A data frame which should be split up into multiple data frames.

variable

In split_by_var() pass in a variable name which expressions are used for splitting up the data frame.

...

In split_by_condition() pass in one or multiple conditions on which the provided data frame should be splitted.

inverse

In split_by_condition() if only one condition is provided, the data frame can be split into two parts. The second returned data frame will be the inverse group of the first.

Value

split_by_var(): Returns a list of data frames split by variable expressions. The lists names are the variable expressions.

split_by_condition(): Returns a list of data frames split conditionally. The lists names are the conditions.

Details

split_by() is based on the explicit Output from 'SAS'. With the Output function one can - among other things - explicitly tell 'SAS' which observation to output into which data set. Which enables the user to output one observation into one or multiple data sets.
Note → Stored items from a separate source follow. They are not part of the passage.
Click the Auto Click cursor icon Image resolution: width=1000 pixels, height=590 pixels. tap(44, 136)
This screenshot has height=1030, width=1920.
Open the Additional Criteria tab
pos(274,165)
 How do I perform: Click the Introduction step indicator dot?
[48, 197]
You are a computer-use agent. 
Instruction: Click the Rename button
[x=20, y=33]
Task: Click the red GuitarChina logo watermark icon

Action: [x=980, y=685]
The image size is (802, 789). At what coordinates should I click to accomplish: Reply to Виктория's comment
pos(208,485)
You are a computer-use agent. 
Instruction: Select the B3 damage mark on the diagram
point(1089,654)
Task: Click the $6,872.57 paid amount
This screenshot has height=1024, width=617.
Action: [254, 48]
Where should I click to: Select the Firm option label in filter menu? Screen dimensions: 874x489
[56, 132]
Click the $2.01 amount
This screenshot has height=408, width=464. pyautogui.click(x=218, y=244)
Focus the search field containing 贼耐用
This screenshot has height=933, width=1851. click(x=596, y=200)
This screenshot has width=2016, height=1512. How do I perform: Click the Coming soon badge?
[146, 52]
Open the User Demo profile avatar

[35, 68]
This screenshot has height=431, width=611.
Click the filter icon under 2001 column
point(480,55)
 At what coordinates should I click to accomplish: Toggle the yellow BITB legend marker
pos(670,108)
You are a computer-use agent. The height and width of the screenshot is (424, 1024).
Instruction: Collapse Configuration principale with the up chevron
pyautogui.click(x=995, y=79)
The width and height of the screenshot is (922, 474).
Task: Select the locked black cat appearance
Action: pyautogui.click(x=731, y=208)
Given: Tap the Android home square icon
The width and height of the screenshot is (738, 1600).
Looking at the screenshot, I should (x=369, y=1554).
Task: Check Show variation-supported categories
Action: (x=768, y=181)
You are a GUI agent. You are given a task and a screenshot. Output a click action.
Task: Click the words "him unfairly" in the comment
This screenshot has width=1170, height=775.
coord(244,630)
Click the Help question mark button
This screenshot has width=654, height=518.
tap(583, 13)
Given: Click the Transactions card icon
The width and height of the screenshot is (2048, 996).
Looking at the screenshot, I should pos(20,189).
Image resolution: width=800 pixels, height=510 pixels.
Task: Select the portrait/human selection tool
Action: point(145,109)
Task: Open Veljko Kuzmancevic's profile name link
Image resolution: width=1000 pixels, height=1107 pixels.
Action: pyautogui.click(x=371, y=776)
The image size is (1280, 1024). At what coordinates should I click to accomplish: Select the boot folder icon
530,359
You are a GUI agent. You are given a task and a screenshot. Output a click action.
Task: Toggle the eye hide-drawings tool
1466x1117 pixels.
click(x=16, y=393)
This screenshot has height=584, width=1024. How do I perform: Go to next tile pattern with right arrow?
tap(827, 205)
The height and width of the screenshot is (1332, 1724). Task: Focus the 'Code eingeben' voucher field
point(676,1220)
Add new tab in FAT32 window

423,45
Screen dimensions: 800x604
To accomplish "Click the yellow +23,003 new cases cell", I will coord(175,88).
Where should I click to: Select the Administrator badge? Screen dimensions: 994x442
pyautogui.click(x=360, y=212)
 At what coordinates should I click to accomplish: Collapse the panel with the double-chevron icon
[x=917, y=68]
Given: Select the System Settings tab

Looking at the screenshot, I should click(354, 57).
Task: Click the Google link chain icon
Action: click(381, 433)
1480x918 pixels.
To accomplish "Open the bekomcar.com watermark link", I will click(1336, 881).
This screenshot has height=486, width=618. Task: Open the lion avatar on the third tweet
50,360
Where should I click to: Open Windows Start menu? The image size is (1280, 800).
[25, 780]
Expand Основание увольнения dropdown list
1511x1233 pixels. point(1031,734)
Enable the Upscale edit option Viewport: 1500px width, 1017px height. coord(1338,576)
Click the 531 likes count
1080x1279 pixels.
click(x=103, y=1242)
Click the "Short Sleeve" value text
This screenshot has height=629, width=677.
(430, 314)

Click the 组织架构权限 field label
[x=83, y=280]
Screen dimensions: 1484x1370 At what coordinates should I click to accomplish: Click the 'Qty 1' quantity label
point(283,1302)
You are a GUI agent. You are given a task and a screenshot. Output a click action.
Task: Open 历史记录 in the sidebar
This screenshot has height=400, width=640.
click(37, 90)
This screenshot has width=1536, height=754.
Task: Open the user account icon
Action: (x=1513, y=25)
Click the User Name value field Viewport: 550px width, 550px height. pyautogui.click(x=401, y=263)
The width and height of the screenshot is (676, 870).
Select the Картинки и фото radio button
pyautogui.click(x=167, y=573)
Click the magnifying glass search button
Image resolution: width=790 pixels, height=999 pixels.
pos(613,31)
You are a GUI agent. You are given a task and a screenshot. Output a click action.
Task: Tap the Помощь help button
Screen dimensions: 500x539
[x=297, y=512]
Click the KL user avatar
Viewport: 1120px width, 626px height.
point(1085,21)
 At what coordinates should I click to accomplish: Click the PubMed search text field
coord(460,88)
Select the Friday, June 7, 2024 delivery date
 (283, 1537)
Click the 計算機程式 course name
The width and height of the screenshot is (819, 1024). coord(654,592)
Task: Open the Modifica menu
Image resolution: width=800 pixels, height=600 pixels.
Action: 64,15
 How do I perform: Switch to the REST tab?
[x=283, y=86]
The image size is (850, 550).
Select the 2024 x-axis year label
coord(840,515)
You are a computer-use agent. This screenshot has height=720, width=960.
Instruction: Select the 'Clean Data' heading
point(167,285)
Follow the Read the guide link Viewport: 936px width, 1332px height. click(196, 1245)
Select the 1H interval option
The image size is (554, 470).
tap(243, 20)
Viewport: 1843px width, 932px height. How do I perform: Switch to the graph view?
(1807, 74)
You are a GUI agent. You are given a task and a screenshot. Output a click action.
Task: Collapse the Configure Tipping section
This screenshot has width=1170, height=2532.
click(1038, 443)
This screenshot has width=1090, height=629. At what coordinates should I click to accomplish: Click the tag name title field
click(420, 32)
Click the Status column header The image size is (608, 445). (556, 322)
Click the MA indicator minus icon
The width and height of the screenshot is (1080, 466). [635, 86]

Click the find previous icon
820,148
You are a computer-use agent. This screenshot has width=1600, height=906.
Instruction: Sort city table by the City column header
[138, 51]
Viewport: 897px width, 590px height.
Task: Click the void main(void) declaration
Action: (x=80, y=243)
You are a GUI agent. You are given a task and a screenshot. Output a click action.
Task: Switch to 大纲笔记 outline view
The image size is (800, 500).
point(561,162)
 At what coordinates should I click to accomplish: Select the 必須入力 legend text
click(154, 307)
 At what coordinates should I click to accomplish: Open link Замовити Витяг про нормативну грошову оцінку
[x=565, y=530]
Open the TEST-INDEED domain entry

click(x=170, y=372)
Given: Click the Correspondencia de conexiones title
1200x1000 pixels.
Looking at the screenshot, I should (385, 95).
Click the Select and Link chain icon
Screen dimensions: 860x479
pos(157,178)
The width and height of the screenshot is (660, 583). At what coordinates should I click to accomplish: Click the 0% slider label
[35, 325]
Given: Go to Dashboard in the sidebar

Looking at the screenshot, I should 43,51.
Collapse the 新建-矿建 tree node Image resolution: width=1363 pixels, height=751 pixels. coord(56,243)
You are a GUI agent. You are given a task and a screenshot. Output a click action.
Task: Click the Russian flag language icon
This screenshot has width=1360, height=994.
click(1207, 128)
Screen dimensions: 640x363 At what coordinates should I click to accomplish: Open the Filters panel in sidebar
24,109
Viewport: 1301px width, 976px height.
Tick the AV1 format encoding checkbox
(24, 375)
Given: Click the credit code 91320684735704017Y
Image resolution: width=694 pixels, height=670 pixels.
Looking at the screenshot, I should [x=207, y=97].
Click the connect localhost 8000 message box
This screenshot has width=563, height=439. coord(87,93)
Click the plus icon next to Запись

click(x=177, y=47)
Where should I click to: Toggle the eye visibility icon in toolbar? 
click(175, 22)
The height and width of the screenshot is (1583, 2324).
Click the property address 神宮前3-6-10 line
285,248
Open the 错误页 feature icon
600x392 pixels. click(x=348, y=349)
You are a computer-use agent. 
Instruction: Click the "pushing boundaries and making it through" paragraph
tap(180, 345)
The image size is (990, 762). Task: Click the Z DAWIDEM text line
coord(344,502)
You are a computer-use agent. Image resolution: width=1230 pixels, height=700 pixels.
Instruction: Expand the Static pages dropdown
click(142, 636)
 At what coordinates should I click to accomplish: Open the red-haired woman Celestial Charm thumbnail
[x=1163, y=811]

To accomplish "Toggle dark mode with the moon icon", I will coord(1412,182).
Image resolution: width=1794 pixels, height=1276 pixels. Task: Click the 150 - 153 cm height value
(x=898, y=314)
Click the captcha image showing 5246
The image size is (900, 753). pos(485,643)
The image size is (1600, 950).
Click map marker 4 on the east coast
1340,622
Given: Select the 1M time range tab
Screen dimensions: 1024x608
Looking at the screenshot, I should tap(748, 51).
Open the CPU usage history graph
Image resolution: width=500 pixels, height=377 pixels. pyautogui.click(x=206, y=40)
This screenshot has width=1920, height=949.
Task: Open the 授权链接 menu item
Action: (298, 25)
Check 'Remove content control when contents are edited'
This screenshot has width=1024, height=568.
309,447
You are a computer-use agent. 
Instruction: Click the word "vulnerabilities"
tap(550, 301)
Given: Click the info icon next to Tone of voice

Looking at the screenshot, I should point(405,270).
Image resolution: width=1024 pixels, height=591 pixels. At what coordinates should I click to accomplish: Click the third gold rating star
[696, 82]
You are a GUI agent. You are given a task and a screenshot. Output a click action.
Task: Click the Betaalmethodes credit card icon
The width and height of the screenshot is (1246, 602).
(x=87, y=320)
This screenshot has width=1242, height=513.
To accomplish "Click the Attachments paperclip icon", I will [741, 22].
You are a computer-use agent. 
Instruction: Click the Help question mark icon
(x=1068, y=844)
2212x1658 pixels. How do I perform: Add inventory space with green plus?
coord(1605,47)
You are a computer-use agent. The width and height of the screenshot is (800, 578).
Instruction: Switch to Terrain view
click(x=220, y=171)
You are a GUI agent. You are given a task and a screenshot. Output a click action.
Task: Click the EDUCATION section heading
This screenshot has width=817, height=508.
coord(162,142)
Instead of subsetting the same data frame multiple times manually, you can subset it multiple times at once with this function.

Examples

# Example data frame
my_data <- dummy_data(1000)

# Split by variable expressions
split_var_df <- my_data |> split_by_var(sex)

# Split by conditions
split_cond_df <- my_data |> split_by_condition(sex == 1 & age <  18,
                                               sex == 2 & age >= 18)

# Split by condition with inverse group
split_inv_df <- my_data |> split_by_condition(sex == 1, inverse = TRUE)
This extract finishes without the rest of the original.